What you need to do:
Render the lines of the items as a numbered list, starting at the line containing "You are a computer-use" and ending at the end of the items, with blank lines and pictures left out.

Dataset:

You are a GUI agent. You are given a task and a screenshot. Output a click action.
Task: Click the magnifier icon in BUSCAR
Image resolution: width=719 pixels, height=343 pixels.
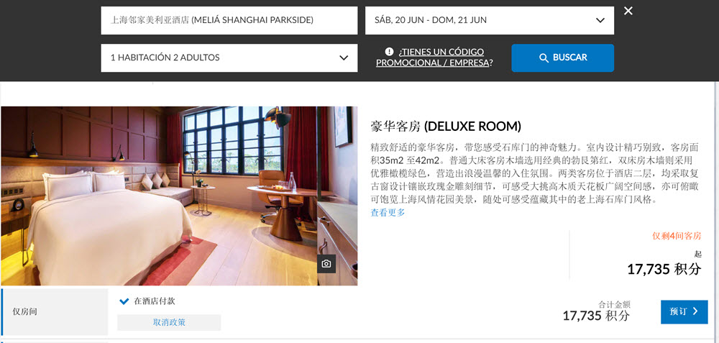coord(544,58)
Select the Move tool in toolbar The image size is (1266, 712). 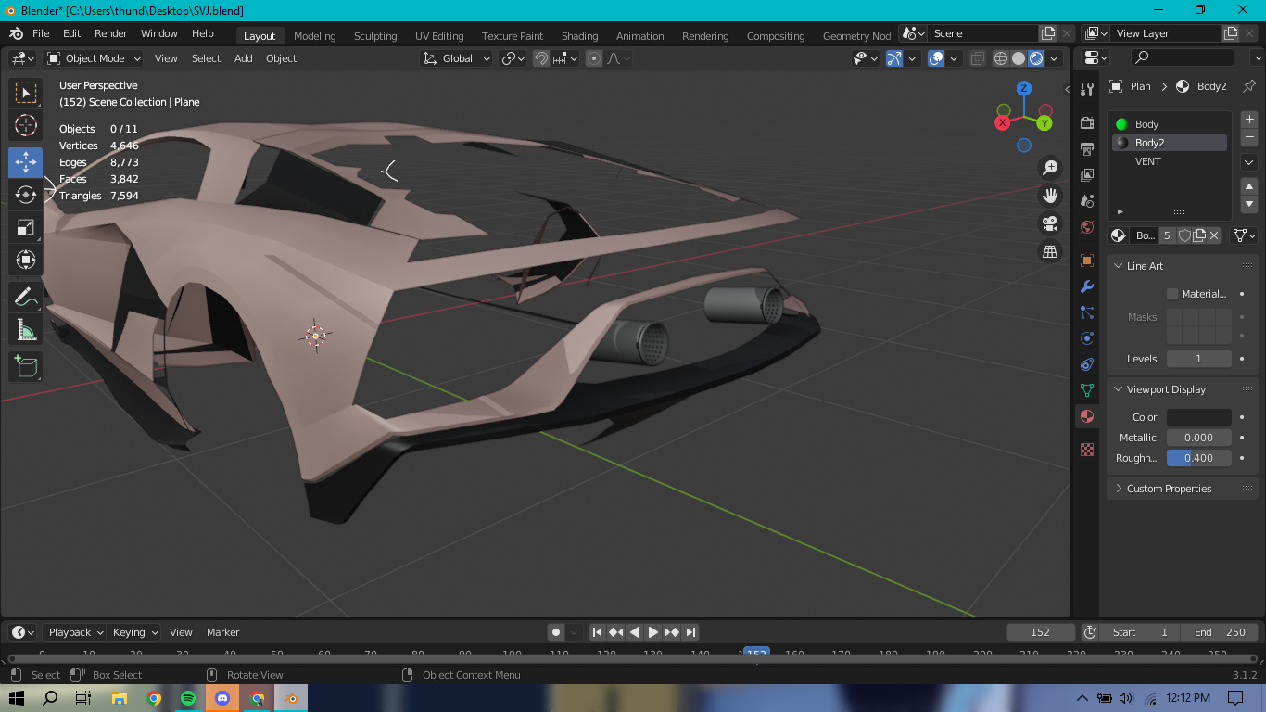pos(26,162)

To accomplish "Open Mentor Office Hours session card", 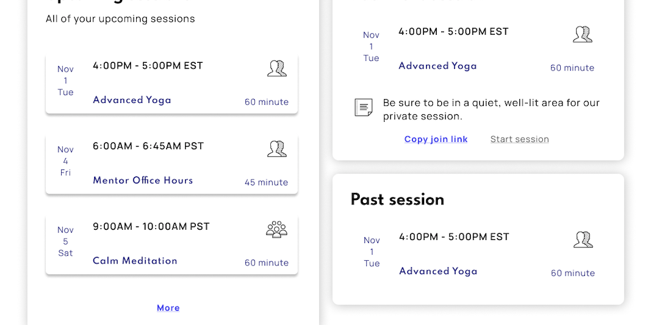I will pos(172,164).
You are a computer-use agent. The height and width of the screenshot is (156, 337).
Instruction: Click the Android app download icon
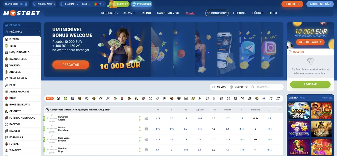click(x=21, y=4)
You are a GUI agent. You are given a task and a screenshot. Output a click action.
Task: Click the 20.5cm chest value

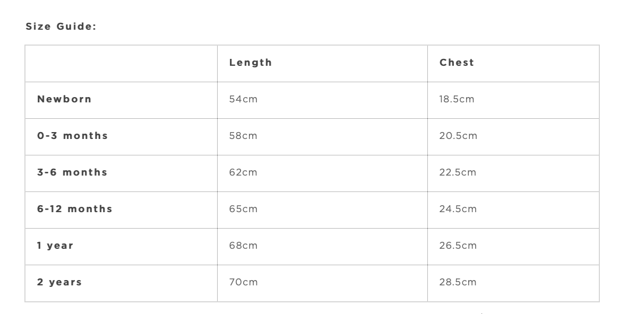tap(458, 136)
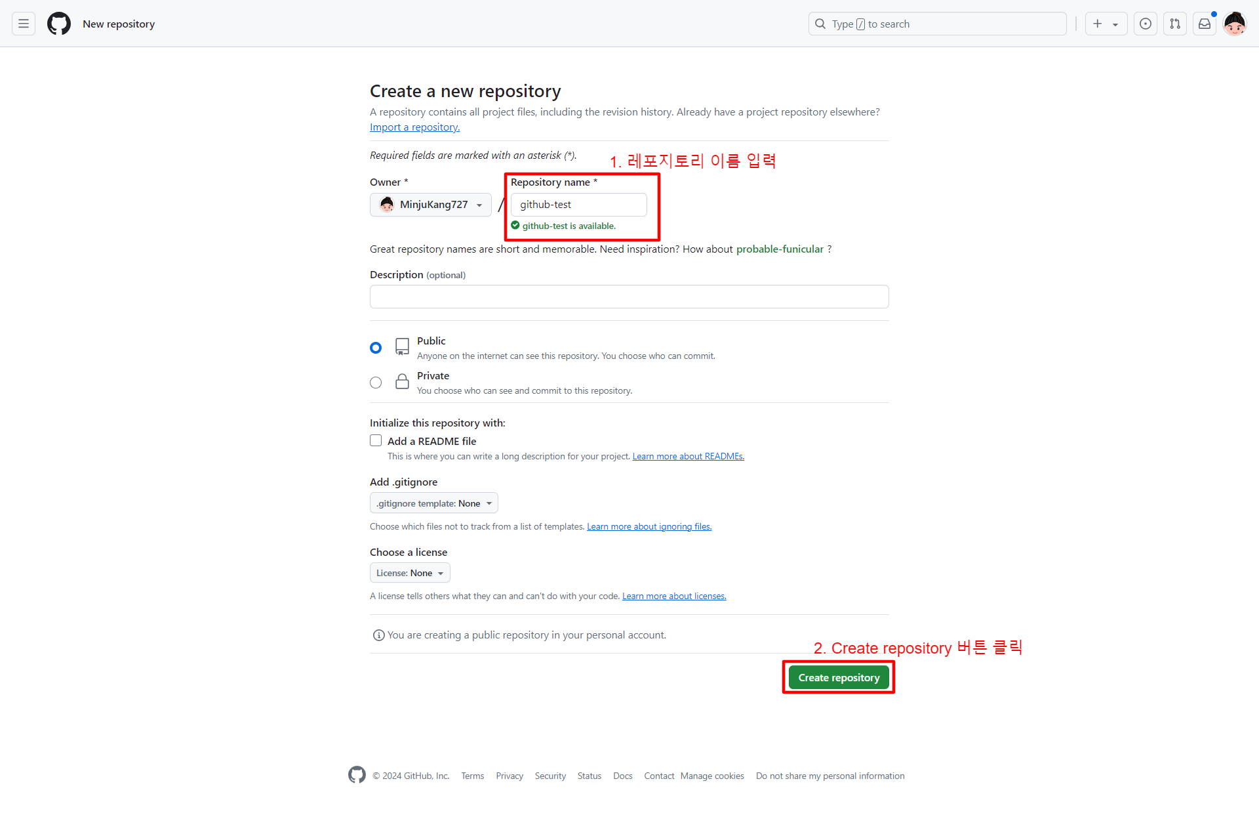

Completed task:
1. You are a computer-use agent. The height and width of the screenshot is (156, 337).
2. Instruction: Click the Android app download icon
3. click(x=21, y=4)
4. You are a GUI agent. You are given a task and a screenshot. Output a click action.
5. Task: Click the 20.5cm chest value
6. tap(458, 136)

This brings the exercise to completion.